Resumo da notícia
- O Brasil alcançou recorde histórico nas exportações de algodão em 2025/26, com 3,37 milhões de toneladas exportadas, gerando US$ 5,3 bilhões e consolidando-se como maior exportador mundial da fibra.
- As exportações mais que dobraram em quatro anos, com crescimento constante desde 2022/23, impulsionando o superávit do setor para US$ 5,29 bilhões, 9% acima do ano anterior.

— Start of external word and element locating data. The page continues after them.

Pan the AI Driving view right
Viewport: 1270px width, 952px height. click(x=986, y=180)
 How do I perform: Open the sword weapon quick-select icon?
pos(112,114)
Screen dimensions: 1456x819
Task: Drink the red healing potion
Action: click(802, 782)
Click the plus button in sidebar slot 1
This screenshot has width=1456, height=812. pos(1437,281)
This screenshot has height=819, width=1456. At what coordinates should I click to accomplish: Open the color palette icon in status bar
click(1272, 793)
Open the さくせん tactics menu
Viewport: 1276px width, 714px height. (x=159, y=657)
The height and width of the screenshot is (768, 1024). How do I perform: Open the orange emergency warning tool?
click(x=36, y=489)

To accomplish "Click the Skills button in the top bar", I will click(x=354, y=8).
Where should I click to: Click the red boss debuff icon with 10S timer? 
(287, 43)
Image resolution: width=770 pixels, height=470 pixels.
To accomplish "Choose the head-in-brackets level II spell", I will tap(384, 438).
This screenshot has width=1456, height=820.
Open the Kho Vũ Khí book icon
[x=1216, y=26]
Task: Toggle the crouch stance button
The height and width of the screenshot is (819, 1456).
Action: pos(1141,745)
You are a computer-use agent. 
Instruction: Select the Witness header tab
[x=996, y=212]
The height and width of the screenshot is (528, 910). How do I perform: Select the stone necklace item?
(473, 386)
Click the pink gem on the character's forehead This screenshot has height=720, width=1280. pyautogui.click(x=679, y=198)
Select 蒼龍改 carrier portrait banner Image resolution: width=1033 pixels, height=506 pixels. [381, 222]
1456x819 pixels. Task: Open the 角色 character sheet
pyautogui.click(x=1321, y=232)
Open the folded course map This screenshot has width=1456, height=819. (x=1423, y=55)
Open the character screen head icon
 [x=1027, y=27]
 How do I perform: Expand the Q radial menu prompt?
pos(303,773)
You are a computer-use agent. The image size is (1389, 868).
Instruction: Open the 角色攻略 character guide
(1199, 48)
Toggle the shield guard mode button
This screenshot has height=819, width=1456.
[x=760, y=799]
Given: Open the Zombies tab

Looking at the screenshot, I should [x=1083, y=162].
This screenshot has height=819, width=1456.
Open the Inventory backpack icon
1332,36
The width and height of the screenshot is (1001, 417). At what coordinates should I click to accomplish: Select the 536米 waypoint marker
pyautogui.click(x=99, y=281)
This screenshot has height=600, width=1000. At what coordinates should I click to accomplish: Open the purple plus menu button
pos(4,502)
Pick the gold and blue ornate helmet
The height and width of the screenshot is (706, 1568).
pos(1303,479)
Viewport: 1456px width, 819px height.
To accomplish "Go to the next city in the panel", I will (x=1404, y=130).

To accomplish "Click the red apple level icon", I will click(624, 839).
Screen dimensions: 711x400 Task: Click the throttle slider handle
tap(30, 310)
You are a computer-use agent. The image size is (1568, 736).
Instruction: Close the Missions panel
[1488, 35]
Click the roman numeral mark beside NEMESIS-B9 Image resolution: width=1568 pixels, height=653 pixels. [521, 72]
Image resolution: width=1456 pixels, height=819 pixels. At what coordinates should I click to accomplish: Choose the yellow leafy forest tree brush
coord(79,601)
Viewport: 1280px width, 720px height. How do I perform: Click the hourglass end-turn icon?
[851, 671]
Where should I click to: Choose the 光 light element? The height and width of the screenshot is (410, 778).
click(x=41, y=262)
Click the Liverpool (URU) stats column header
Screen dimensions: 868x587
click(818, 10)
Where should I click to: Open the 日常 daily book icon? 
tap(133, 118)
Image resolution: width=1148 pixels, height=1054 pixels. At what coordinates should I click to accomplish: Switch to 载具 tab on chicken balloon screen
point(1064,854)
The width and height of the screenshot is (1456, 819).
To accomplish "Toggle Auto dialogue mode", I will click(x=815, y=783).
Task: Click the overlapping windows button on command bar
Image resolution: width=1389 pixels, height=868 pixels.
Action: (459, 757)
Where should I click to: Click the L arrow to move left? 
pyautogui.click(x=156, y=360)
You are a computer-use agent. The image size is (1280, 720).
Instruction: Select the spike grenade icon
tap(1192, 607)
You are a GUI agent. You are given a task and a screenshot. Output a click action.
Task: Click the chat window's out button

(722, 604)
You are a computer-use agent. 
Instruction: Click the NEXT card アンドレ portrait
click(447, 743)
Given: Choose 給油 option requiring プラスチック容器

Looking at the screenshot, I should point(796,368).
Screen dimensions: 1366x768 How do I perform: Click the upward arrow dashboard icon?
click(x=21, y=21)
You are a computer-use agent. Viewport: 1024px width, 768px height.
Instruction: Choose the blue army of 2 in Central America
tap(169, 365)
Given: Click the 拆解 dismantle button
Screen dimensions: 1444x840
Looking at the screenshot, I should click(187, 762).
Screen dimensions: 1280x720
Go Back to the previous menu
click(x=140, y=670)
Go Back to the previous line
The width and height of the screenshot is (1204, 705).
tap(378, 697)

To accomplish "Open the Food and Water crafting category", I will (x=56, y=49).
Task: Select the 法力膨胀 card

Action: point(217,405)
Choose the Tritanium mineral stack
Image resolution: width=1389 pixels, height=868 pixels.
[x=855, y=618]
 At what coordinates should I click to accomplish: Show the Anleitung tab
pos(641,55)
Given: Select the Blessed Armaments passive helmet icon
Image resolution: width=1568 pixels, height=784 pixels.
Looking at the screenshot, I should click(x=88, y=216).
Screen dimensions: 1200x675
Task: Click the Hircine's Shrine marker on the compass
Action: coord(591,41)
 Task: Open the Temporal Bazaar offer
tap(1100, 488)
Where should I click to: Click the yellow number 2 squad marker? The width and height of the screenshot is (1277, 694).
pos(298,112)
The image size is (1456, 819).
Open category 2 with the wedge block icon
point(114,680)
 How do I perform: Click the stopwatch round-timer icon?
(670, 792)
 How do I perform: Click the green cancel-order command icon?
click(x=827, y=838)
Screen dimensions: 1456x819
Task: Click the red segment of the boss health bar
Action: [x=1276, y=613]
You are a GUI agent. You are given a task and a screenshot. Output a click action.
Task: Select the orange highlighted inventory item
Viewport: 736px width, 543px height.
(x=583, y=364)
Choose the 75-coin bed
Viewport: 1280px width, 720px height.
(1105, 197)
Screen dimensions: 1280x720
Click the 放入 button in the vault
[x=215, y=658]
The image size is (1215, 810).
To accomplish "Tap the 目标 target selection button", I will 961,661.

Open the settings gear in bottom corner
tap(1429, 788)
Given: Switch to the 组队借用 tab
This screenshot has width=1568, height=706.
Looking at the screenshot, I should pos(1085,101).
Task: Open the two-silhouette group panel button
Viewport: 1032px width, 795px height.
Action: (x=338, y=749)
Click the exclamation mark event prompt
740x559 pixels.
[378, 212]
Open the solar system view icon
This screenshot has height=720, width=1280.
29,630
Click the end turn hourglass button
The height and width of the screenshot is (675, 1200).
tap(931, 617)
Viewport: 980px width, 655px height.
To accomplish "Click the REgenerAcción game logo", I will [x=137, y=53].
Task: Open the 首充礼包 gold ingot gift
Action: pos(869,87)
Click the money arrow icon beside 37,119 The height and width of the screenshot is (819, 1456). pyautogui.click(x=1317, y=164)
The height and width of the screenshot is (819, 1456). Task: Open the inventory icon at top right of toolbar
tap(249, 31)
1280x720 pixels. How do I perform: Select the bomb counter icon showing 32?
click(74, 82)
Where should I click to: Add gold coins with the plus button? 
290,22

- A China lidera as compras do algodão brasileiro, absorvendo 23% das exportações, enquanto países como Bangladesh, Turquia e Índia ampliam sua participação, fortalecendo a presença internacional do Brasil.
O Brasil encerrou o ano comercial 2025/26 com recorde histórico nas exportações de algodão. Entre agosto de 2025 e julho de 2026, o país exportou 3,37 milhões de toneladas da fibra. O volume cresceu 19% em relação ao ano comercial anterior, quando o Brasil embarcou 2,84 milhões de toneladas.
As exportações geraram US$ 5,3 bilhões em receita no período. Os dados integram o Relatório de Safra da Associação Brasileira dos Produtores de Algodão (Abrapa). O documento reúne indicadores sobre produção, exportações, mercado doméstico, oferta, demanda e cenário internacional.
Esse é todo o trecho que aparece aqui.